Tuesday, March 6, 2012

Voter turnout not so super for Super Tuesday

Stillwater’s mayor election drew a whopping 4,863 voters, most of them showing up to elect Councilor John Bartley to become the city’s next mayor.
Bartley indeed won big, with more than 81 percent of votes cast. But Bartley’s 3,968 votes represent only a tiny sliver of the voter pie in Stillwater, Okla.
With 22,978 registered voters in Stillwater, that means Bartley was elected by less than 18 percent of registered voters. That’s a sad commentary on our population’s use of the rights we have. I suppose having the right to vote means also having the right to not vote.
I will be interested to hear someone explain that position to the Stillwater soldiers coming home from Afghanistan in the coming weeks. They just spent the past year away from family -- and fighting terrorism.

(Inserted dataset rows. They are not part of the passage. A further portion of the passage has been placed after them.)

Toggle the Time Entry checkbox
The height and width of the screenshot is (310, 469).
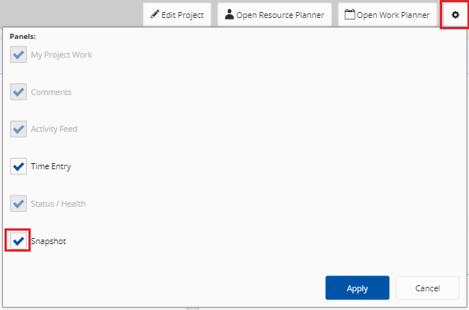click(18, 166)
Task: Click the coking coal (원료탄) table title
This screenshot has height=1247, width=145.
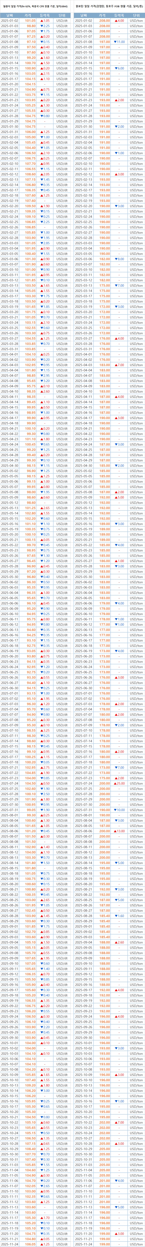Action: (x=110, y=5)
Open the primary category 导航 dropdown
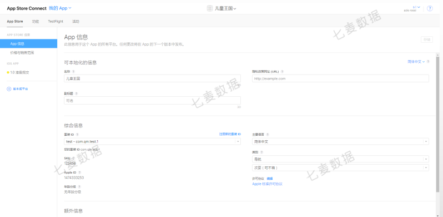 point(340,159)
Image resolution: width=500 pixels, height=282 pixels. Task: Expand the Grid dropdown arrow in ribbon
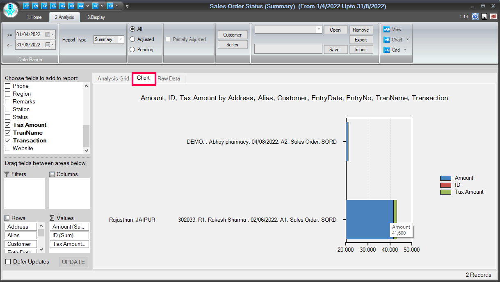point(405,50)
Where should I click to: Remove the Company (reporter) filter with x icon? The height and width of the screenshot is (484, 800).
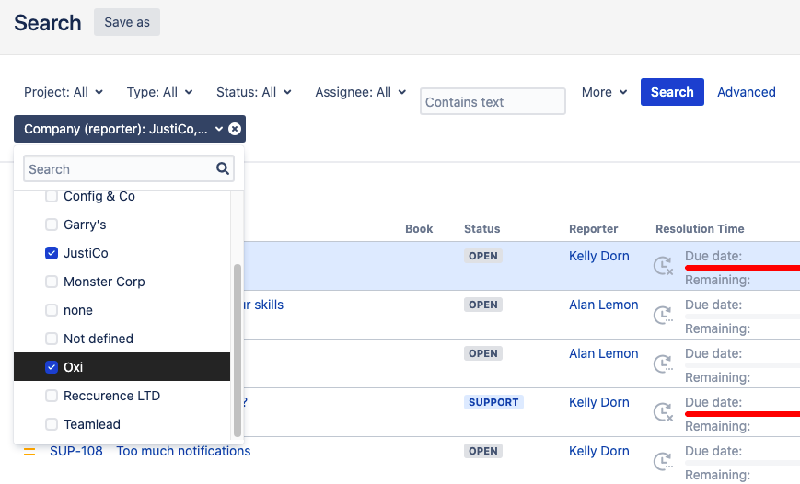pos(235,130)
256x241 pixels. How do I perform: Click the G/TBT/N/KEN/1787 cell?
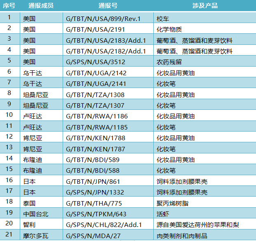tap(108, 148)
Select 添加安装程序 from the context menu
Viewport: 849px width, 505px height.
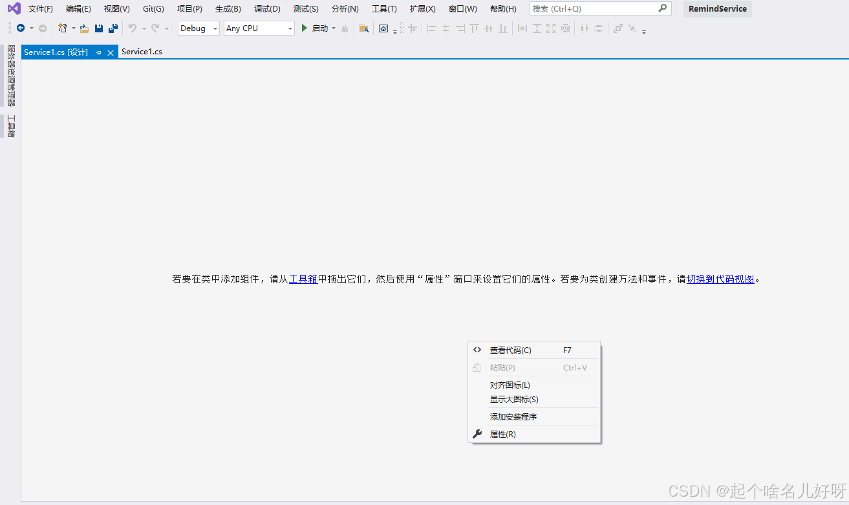513,417
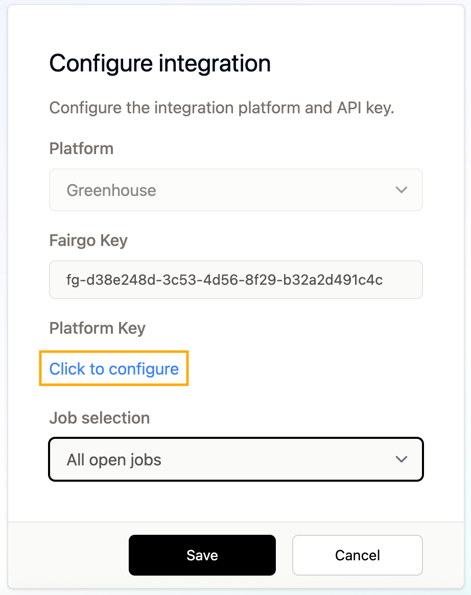471x595 pixels.
Task: Click the "Configure integration" dialog title
Action: click(160, 64)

Most of Stillwater just spent election day doing anything but voting.
Thank you to our military men and women who put my freedoms ahead of their own lives. I voted today. You didn’t tell me how to vote. You simply stepped up to defend our way of life so that I could.

Sunday, March 4, 2012

Spring gardening can wait - until spring

Neighbors are raking and pulling and mowing and clearing a winter's worth of yard litter. Or is it simply the debris of a very long fall?
I am slow to join the swarm of early March gardeners. I picked up a few limbs, raked a handful of crumpled pecan shells and took a run at a 6-inch layer of sycamore tree leaves hobknobbing with the aftermath of a full grown oak. 
With temperatures more May than March we feel the pressure to pluck and prod and plant and prune. It will come. It will come.
But not today. 
Today is feet up, iced tea, favorite jeans, a nearby dog belly craving a scratch. I love Sunday afternoon.